Load/stores go between execution units and L1D cache. CPUs internally have wide data paths from cache to execution units, and from L1D to outer caches. See How can cache be that fast? on electronics.SE, about Intel IvyBridge.
e.g. IvB has 128b data paths between execution units and L1D. Haswell widened that to 256 bits. Unaligned loads/stores have full performance as long as they don't cross a cache-line boundary. Skylake-AVX512 widened that to 512 bits, so it can do 2 64-byte loads and a 64-byte store in a single clock cycle. (As long as data is hot in L1D cache).
AMD CPUs including Ryzen handle 256b vectors in 128b chunks (even in the execution units, unlike Intel after Pentium M). Older CPUs (e.g. Pentium III and Pentium-M) split 128b loads/stores (and vector ALU) into two 64-bit halves because their load/store execution units were only 64 bits wide.

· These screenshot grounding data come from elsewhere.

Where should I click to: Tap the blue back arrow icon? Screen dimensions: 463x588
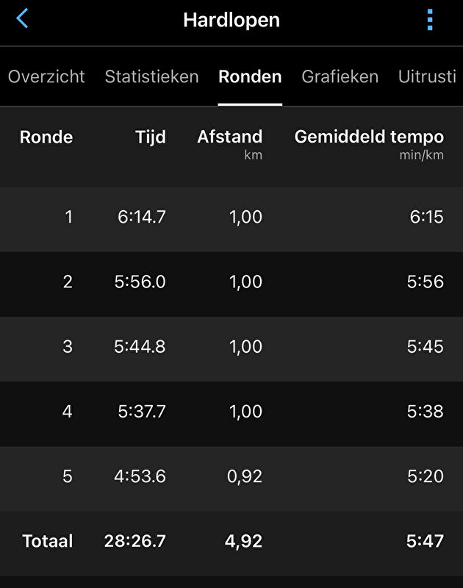pyautogui.click(x=22, y=19)
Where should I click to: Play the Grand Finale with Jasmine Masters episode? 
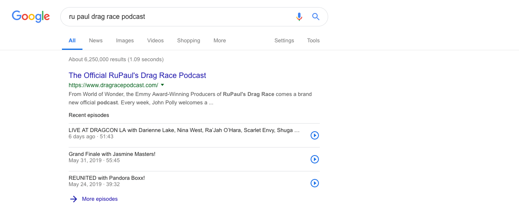point(315,159)
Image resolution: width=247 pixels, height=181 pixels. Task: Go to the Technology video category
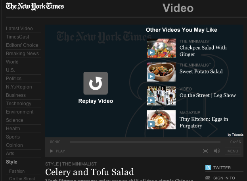click(19, 104)
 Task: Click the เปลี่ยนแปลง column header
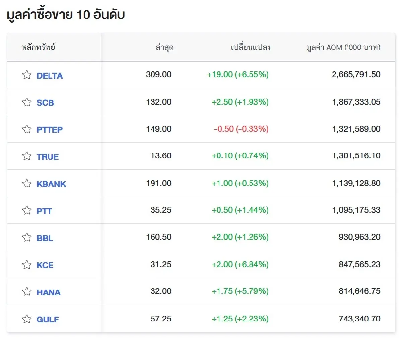coord(249,47)
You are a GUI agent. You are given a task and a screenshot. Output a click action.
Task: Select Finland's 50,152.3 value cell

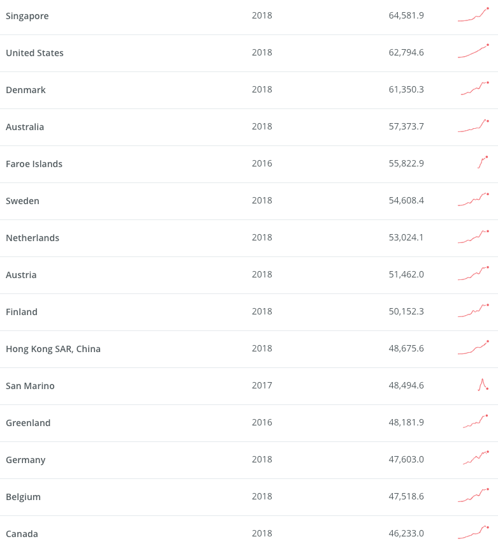pyautogui.click(x=406, y=311)
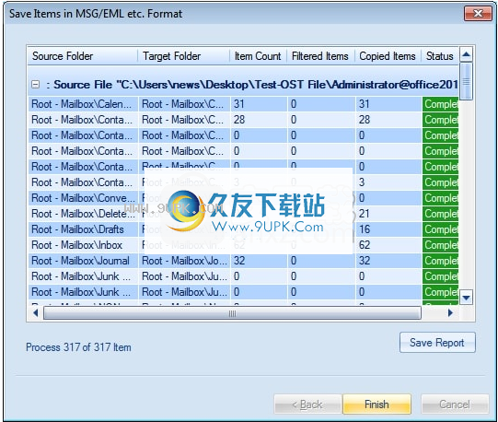This screenshot has width=498, height=422.
Task: Select the Root - Mailbox\Calen... row
Action: click(243, 104)
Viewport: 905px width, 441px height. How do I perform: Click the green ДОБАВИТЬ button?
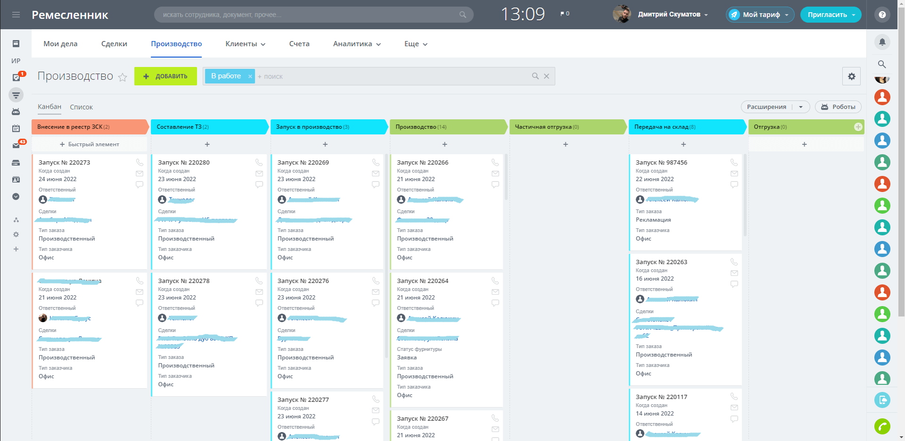(x=166, y=76)
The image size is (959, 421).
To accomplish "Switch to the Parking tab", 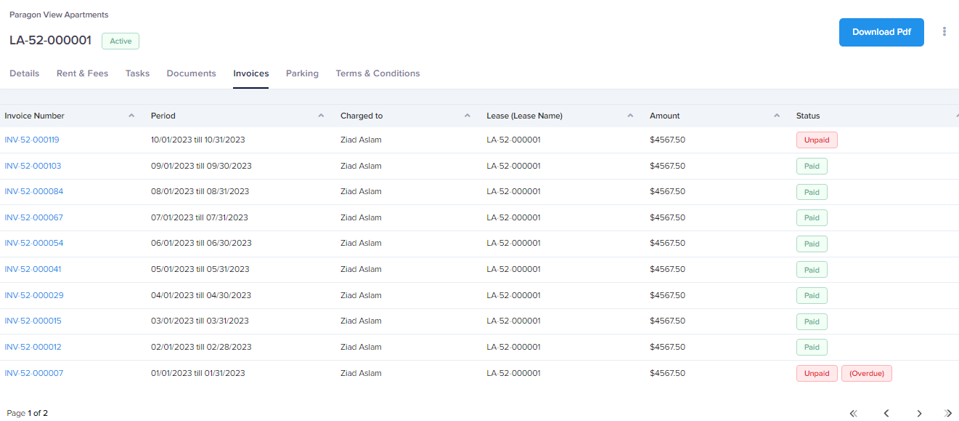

The memory controllers are DDR2/3/4. The bus is 64-bits wide, but uses a burst mode with a burst size of 64 bytes (not coincidentally, the size of a cache line.)
Being a "64-bit" CPU is unrelated to the width of any internal or external data buses. That terminology did get used for other CPUs in the past, but even P5 Pentium had a 64-bit data bus. (aligned 8-byte load/store is guaranteed atomic as far back as P5, e.g. x87 or MMX.) 64-bit in this case refers to the width of pointers, and of integer registers.
Further reading:
David Kanter's Haswell deep dive compares data-path widths in Haswell vs. SnB cores.
What Every Programmer Should Know About Memory (but note that much of the software-prefetch stuff is obsolete, modern CPUs have better HW prefetchers than Pentium4). Still essential reading, especially if you want to understand how CPUs are connected to DDR2/3/4 memory.
Other performance links in the x86 tag wiki.
Enhanced REP MOVSB for memcpy for more about x86 memory bandwidth. Note especially that single-threaded bandwidth can be limited by max_concurrency / latency, rather than by the DRAM controller, especially on a many-core Xeon (higher latency to L3 / memory).